:: Data records ::
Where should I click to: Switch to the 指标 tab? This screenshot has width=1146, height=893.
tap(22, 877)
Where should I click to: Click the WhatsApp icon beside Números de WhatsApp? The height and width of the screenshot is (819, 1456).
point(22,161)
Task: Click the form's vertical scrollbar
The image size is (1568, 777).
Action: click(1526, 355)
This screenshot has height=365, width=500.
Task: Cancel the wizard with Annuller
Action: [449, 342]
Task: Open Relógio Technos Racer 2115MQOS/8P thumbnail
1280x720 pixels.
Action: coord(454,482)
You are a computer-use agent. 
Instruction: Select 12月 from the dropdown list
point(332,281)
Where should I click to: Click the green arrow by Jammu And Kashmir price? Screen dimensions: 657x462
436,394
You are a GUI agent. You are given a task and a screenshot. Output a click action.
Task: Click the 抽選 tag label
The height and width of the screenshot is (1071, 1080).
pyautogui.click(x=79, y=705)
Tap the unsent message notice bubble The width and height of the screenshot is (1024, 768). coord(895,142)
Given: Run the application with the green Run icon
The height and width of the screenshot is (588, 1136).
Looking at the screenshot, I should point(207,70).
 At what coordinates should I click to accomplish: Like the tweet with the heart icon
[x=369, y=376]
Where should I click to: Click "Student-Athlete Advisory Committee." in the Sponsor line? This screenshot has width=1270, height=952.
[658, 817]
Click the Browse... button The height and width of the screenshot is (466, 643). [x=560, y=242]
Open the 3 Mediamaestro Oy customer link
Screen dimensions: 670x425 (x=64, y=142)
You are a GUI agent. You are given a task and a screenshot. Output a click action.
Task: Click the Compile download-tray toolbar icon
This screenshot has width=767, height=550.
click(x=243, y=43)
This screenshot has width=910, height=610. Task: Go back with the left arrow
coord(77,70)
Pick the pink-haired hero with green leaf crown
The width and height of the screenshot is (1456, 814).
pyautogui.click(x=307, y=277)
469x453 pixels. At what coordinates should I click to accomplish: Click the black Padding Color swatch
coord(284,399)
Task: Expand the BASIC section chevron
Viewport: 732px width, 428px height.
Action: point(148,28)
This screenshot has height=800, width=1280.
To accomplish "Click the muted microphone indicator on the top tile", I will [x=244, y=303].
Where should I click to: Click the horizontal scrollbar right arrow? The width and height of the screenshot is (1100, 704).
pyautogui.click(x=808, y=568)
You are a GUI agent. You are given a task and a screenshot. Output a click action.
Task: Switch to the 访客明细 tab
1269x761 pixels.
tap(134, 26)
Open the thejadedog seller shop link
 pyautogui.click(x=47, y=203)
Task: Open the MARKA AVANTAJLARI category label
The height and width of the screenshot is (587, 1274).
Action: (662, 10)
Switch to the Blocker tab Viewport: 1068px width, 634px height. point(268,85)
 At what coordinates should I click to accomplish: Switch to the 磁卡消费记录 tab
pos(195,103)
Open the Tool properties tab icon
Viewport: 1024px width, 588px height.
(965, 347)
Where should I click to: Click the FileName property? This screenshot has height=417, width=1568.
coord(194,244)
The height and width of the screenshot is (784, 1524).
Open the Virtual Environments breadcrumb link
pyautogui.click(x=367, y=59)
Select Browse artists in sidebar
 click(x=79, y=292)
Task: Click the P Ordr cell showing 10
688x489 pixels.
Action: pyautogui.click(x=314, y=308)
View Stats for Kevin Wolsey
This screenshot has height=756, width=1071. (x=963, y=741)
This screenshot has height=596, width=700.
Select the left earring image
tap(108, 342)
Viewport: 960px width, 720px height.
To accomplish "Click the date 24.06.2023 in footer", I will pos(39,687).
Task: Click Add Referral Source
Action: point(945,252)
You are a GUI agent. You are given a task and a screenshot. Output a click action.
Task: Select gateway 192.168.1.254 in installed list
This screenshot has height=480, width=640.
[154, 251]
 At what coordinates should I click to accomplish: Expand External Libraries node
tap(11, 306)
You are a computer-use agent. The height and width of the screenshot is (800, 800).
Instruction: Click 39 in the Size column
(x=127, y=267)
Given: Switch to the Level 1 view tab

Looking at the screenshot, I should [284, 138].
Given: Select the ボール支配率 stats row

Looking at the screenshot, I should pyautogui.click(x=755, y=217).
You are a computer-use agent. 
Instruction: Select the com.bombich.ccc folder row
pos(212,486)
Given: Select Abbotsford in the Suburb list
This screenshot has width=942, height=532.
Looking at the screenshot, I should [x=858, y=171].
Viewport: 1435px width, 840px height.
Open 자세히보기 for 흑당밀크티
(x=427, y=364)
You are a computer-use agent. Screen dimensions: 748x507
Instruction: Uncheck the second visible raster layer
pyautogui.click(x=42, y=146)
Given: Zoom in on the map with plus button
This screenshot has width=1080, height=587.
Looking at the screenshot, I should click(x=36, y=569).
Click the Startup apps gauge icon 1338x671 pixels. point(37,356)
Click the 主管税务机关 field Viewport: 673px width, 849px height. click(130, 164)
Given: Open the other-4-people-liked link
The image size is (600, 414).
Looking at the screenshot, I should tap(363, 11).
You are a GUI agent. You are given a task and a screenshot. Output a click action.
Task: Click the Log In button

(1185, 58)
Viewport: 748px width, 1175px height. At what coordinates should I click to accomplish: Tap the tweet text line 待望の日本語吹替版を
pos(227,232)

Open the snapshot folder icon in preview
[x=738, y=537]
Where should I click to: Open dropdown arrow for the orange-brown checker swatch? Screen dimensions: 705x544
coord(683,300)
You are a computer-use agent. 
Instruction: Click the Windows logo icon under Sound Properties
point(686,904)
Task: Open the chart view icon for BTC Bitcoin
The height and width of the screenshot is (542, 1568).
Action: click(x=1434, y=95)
:::
■ **Assigned task**:
Set down every entry again, word for word.

■ **Written response**:
Where should I click to: Switch to the 指标 tab? This screenshot has width=1146, height=893.
tap(22, 877)
Where should I click to: Click the WhatsApp icon beside Números de WhatsApp? The height and width of the screenshot is (819, 1456).
point(22,161)
Task: Click the form's vertical scrollbar
The image size is (1568, 777).
Action: click(1526, 355)
This screenshot has height=365, width=500.
Task: Cancel the wizard with Annuller
Action: [449, 342]
Task: Open Relógio Technos Racer 2115MQOS/8P thumbnail
1280x720 pixels.
Action: coord(454,482)
You are a computer-use agent. 
Instruction: Select 12月 from the dropdown list
point(332,281)
Where should I click to: Click the green arrow by Jammu And Kashmir price? Screen dimensions: 657x462
436,394
You are a GUI agent. You are given a task and a screenshot. Output a click action.
Task: Click the 抽選 tag label
The height and width of the screenshot is (1071, 1080).
pyautogui.click(x=79, y=705)
Tap the unsent message notice bubble The width and height of the screenshot is (1024, 768). coord(895,142)
Given: Run the application with the green Run icon
The height and width of the screenshot is (588, 1136).
Looking at the screenshot, I should point(207,70).
 At what coordinates should I click to accomplish: Like the tweet with the heart icon
[x=369, y=376]
Where should I click to: Click "Student-Athlete Advisory Committee." in the Sponsor line? This screenshot has width=1270, height=952.
[658, 817]
Click the Browse... button The height and width of the screenshot is (466, 643). [x=560, y=242]
Open the 3 Mediamaestro Oy customer link
Screen dimensions: 670x425 (x=64, y=142)
You are a GUI agent. You are given a task and a screenshot. Output a click action.
Task: Click the Compile download-tray toolbar icon
This screenshot has width=767, height=550.
click(x=243, y=43)
This screenshot has width=910, height=610. Task: Go back with the left arrow
coord(77,70)
Pick the pink-haired hero with green leaf crown
The width and height of the screenshot is (1456, 814).
pyautogui.click(x=307, y=277)
469x453 pixels. At what coordinates should I click to accomplish: Click the black Padding Color swatch
coord(284,399)
Task: Expand the BASIC section chevron
Viewport: 732px width, 428px height.
Action: point(148,28)
This screenshot has height=800, width=1280.
To accomplish "Click the muted microphone indicator on the top tile", I will [x=244, y=303].
Where should I click to: Click the horizontal scrollbar right arrow? The width and height of the screenshot is (1100, 704).
pyautogui.click(x=808, y=568)
You are a GUI agent. You are given a task and a screenshot. Output a click action.
Task: Switch to the 访客明细 tab
1269x761 pixels.
tap(134, 26)
Open the thejadedog seller shop link
 pyautogui.click(x=47, y=203)
Task: Open the MARKA AVANTAJLARI category label
The height and width of the screenshot is (587, 1274).
Action: (662, 10)
Switch to the Blocker tab Viewport: 1068px width, 634px height. point(268,85)
 At what coordinates should I click to accomplish: Switch to the 磁卡消费记录 tab
pos(195,103)
Open the Tool properties tab icon
Viewport: 1024px width, 588px height.
(965, 347)
Where should I click to: Click the FileName property? This screenshot has height=417, width=1568.
coord(194,244)
The height and width of the screenshot is (784, 1524).
Open the Virtual Environments breadcrumb link
pyautogui.click(x=367, y=59)
Select Browse artists in sidebar
 click(x=79, y=292)
Task: Click the P Ordr cell showing 10
688x489 pixels.
Action: pyautogui.click(x=314, y=308)
View Stats for Kevin Wolsey
This screenshot has height=756, width=1071. (x=963, y=741)
This screenshot has height=596, width=700.
Select the left earring image
tap(108, 342)
Viewport: 960px width, 720px height.
To accomplish "Click the date 24.06.2023 in footer", I will pos(39,687).
Task: Click Add Referral Source
Action: point(945,252)
You are a GUI agent. You are given a task and a screenshot. Output a click action.
Task: Select gateway 192.168.1.254 in installed list
This screenshot has height=480, width=640.
[154, 251]
 At what coordinates should I click to accomplish: Expand External Libraries node
tap(11, 306)
You are a computer-use agent. The height and width of the screenshot is (800, 800).
Instruction: Click 39 in the Size column
(x=127, y=267)
Given: Switch to the Level 1 view tab

Looking at the screenshot, I should [284, 138].
Given: Select the ボール支配率 stats row

Looking at the screenshot, I should pyautogui.click(x=755, y=217).
You are a computer-use agent. 
Instruction: Select the com.bombich.ccc folder row
pos(212,486)
Given: Select Abbotsford in the Suburb list
This screenshot has width=942, height=532.
Looking at the screenshot, I should [x=858, y=171].
Viewport: 1435px width, 840px height.
Open 자세히보기 for 흑당밀크티
(x=427, y=364)
You are a computer-use agent. Screen dimensions: 748x507
Instruction: Uncheck the second visible raster layer
pyautogui.click(x=42, y=146)
Given: Zoom in on the map with plus button
This screenshot has width=1080, height=587.
Looking at the screenshot, I should click(x=36, y=569).
Click the Startup apps gauge icon 1338x671 pixels. point(37,356)
Click the 主管税务机关 field Viewport: 673px width, 849px height. click(130, 164)
Given: Open the other-4-people-liked link
The image size is (600, 414).
Looking at the screenshot, I should tap(363, 11).
You are a GUI agent. You are given a task and a screenshot. Output a click action.
Task: Click the Log In button

(1185, 58)
Viewport: 748px width, 1175px height. At what coordinates should I click to accomplish: Tap the tweet text line 待望の日本語吹替版を
pos(227,232)

Open the snapshot folder icon in preview
[x=738, y=537]
Where should I click to: Open dropdown arrow for the orange-brown checker swatch? Screen dimensions: 705x544
coord(683,300)
You are a computer-use agent. 
Instruction: Click the Windows logo icon under Sound Properties
point(686,904)
Task: Open the chart view icon for BTC Bitcoin
The height and width of the screenshot is (542, 1568).
Action: click(x=1434, y=95)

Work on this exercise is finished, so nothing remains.